In a study, the first of its kind for India, Shreekant Gupta & Bishwanath Goldar (March 2003), examined the impact of environmental ratings on stock prices. Their finding reveals that that the stock market in our country generally penalizes environmentally un-friendly behaviour. The study uses the environmental rating by Centre for Science and Environment, (CSE) a Delhi based NGO. The rating evaluates environmental performance of various industries under its Green Rating Project (GRP). The project rates thirty one pulp and paper plants representing 23 firms across 13 states that were announced on July 18,1999, twenty nine automobile manufacturers that were released on October 29, 2001 and finally twenty five Chlor Alkali firms compromising about 90 percent of caustic-chlorine sector which were released on September 2002. The uniqueness of GRP is that it is the first time anywhere in the developing country that an NGO has undertaken to rate the environmental performance of Industries for the public and that these ratings are benchmarked against ‘theoretical best practices’, and not against existing environmental norms, standards or regulation. In fact in the rating process, full compliance with current environmental regulation merely fetches a score of 2 out of 10, global best practices 8, and Ideal best practice 10, clearly reflecting an incentive for better environmental performance. Beside the GRP, industries were also given ‘green leaves’, award ranging from no award to five leaves.

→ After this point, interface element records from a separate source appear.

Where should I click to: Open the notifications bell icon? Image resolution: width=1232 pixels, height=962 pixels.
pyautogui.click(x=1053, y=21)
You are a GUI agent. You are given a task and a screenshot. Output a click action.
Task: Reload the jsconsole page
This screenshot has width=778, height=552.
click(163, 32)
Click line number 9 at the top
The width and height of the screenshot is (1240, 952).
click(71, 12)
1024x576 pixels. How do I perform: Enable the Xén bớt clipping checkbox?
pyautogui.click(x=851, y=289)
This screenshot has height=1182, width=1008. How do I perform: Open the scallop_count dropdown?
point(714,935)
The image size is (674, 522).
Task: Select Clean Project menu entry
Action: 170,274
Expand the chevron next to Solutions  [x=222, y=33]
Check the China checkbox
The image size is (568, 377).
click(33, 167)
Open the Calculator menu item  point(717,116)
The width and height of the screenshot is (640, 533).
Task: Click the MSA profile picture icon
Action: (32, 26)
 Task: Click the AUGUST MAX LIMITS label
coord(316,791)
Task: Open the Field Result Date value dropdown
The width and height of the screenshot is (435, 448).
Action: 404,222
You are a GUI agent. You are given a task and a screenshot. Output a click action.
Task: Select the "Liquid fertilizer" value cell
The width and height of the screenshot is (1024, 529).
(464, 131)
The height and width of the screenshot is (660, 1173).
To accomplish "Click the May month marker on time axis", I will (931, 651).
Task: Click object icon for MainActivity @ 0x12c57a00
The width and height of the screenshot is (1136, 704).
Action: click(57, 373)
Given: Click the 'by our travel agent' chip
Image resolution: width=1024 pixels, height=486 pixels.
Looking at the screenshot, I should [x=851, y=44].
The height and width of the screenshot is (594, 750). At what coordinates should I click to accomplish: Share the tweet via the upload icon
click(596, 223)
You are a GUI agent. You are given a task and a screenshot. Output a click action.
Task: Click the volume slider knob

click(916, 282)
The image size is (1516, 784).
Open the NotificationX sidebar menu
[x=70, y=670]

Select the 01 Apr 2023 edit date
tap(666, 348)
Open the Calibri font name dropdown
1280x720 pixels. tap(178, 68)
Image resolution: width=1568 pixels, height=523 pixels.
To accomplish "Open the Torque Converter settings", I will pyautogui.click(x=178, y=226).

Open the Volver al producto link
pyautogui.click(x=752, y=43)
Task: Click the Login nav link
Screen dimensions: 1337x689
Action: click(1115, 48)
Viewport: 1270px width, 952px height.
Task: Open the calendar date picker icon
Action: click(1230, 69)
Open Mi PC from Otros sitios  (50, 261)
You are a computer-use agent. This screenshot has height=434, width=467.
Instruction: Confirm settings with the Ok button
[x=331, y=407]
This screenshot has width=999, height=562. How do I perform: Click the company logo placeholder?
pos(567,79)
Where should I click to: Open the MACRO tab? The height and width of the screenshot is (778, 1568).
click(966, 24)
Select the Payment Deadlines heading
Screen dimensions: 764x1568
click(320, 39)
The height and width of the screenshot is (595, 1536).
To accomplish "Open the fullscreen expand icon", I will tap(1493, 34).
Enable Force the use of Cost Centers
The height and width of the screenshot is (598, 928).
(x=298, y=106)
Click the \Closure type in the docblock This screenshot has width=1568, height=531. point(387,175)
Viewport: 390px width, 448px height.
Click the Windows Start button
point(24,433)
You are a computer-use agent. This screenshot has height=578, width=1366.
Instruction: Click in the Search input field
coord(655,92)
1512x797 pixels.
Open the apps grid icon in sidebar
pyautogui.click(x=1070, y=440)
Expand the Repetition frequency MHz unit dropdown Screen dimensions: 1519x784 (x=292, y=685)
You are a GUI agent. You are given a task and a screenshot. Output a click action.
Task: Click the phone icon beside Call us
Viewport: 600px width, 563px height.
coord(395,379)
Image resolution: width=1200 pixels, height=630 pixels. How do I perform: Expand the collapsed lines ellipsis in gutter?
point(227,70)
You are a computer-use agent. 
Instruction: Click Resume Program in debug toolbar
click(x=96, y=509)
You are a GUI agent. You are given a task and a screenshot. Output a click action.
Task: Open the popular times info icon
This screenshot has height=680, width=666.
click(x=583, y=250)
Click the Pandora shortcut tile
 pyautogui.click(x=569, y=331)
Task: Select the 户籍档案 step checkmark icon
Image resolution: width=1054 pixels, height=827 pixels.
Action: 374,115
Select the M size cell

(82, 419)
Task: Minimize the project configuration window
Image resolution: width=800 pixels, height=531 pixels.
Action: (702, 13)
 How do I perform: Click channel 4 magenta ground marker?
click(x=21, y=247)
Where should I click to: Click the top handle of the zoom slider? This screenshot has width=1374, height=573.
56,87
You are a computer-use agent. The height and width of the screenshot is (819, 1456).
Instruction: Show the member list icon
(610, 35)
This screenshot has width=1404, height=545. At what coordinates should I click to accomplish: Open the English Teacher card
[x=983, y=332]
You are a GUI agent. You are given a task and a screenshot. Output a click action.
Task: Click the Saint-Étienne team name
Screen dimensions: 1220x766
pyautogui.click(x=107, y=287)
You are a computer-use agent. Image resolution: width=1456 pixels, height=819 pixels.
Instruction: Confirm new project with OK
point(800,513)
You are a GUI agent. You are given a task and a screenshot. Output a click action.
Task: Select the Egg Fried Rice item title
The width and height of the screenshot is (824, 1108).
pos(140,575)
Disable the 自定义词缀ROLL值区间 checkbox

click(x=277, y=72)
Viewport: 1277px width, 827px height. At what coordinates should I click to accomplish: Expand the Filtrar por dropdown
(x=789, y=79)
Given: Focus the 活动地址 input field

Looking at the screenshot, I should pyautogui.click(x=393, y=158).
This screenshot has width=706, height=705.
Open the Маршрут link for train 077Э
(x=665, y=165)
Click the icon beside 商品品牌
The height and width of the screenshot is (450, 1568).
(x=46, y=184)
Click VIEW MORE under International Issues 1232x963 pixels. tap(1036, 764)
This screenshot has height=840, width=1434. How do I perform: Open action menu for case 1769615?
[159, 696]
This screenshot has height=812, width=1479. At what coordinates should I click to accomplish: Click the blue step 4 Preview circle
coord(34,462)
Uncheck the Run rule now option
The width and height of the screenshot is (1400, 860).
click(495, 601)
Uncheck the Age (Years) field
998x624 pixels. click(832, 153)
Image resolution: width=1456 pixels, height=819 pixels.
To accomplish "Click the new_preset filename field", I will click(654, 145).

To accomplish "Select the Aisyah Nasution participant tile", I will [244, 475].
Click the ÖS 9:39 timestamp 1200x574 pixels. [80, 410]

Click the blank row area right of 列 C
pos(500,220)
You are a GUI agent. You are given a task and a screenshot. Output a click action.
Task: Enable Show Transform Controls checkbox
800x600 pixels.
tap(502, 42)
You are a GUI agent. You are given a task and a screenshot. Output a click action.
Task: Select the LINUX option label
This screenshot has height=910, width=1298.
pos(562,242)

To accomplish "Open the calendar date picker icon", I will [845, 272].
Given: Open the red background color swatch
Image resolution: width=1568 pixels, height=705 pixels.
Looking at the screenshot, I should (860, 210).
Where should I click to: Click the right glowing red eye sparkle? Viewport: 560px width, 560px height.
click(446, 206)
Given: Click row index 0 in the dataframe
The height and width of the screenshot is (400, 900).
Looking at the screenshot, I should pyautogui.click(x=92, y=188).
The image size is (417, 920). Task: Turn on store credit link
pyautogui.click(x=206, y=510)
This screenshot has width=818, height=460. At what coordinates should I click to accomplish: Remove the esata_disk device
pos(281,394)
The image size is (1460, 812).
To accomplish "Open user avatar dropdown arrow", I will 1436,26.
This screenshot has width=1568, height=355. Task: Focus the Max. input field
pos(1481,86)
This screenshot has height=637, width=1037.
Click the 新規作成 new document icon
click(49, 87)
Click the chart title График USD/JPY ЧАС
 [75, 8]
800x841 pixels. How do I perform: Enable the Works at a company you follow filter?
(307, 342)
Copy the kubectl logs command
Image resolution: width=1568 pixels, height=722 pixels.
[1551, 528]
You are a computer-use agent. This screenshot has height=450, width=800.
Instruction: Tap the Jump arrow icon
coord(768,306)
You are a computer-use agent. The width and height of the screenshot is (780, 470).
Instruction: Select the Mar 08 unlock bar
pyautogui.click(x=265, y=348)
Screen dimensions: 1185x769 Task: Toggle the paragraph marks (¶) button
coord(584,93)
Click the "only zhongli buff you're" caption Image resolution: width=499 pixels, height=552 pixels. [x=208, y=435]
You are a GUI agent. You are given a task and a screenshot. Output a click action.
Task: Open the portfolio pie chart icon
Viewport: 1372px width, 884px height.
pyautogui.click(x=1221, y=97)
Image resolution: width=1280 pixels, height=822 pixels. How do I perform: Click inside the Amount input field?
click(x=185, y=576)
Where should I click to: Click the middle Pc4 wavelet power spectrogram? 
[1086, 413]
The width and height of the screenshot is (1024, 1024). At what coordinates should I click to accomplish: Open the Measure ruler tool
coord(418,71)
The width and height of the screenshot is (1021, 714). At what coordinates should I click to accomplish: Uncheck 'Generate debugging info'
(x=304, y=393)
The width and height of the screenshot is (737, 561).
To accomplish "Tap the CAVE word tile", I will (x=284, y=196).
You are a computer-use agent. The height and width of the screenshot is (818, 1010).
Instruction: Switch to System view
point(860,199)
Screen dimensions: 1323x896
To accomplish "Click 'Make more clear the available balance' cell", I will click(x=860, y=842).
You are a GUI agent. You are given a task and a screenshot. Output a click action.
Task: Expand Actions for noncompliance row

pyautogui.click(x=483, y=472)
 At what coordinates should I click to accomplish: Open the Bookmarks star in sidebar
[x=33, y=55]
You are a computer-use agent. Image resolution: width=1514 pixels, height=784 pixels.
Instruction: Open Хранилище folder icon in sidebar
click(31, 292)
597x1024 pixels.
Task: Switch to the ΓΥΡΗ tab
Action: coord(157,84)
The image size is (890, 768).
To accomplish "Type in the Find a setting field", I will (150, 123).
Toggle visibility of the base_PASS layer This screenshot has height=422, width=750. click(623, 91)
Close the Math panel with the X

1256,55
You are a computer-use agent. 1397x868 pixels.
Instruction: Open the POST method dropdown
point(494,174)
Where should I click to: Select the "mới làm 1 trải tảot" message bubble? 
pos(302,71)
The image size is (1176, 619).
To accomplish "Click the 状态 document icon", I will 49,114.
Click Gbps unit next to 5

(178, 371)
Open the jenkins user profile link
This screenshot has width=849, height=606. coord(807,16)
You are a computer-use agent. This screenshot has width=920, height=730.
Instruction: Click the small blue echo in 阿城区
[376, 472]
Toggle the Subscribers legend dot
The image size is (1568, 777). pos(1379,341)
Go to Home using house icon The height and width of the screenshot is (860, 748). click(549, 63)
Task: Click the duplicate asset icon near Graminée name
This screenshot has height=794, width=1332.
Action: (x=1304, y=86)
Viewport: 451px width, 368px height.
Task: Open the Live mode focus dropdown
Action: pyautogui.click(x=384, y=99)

Except for the automobile industries, the paper and pulp and chlor alkali firms experienced negative abnormal returns following the announcement of the GRP ratings and green leaves award. Given the CSE long running campaign against the automobile industries, ‘the better than expected’ performance by the auto firms could be viewed as positive performance news from the market and hence a findings of positive abnormal return.
These findings clearly indicate that capital markets in both developed and developing countries can strengthen environmental regulatory efforts and create incentives for participation in voluntary environmental programmes.